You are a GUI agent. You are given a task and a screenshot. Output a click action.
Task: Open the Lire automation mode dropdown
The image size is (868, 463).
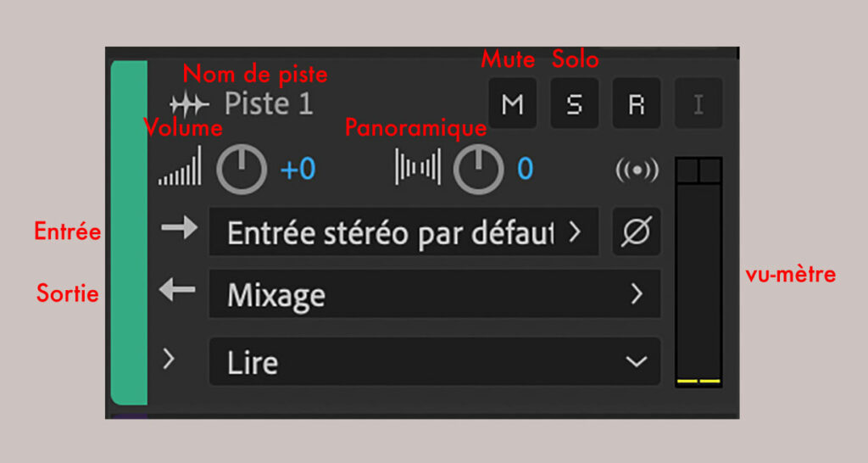click(x=434, y=362)
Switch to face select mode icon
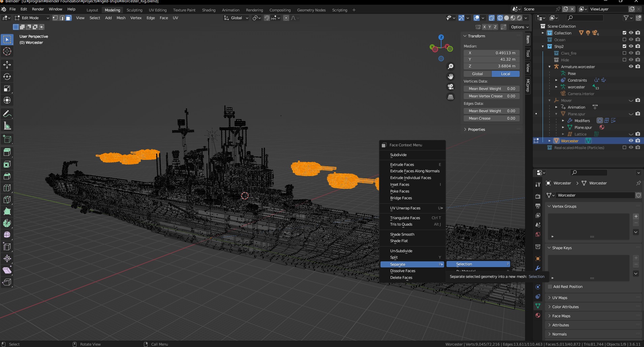Image resolution: width=644 pixels, height=347 pixels. 68,18
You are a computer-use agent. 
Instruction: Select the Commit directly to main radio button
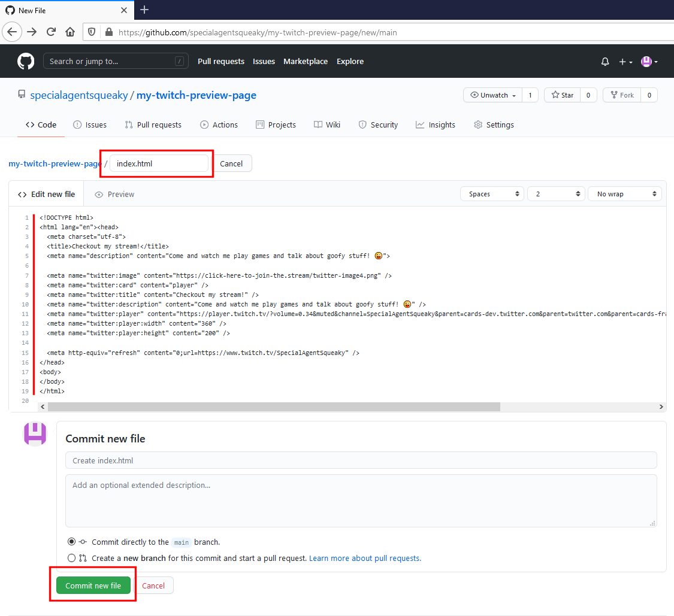[72, 542]
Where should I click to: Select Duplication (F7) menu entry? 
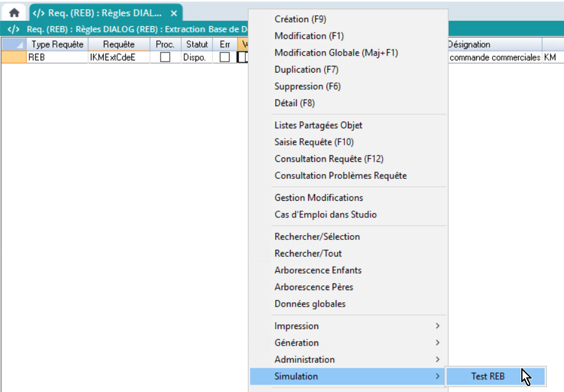[x=306, y=70]
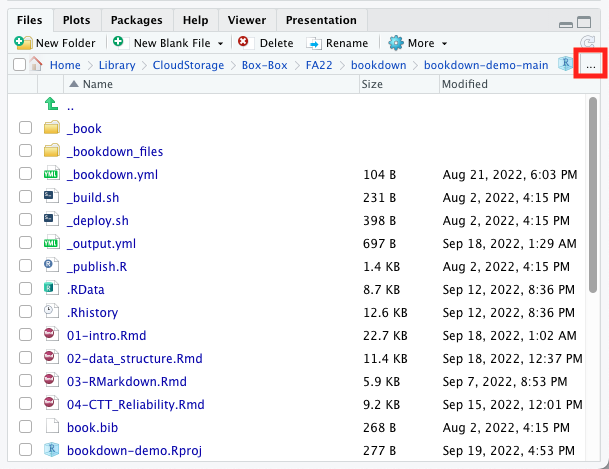Click the Rename file icon
Viewport: 609px width, 469px height.
click(314, 43)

## [Work task]
The material above is to be transcribed exactly, with its images omitted.

## [Result of the exercise]
You are a GUI agent. You are given a task and a screenshot. Output a click action.
Task: Open the Lire automation mode dropdown
The image size is (868, 463).
click(x=434, y=362)
Switch to face select mode icon
Image resolution: width=644 pixels, height=347 pixels. 68,18
You are a computer-use agent. 
Instruction: Select the Commit directly to main radio button
[72, 542]
Where should I click to: Select Duplication (F7) menu entry? 
[x=306, y=70]
Click the Rename file icon
Viewport: 609px width, 469px height.
click(314, 43)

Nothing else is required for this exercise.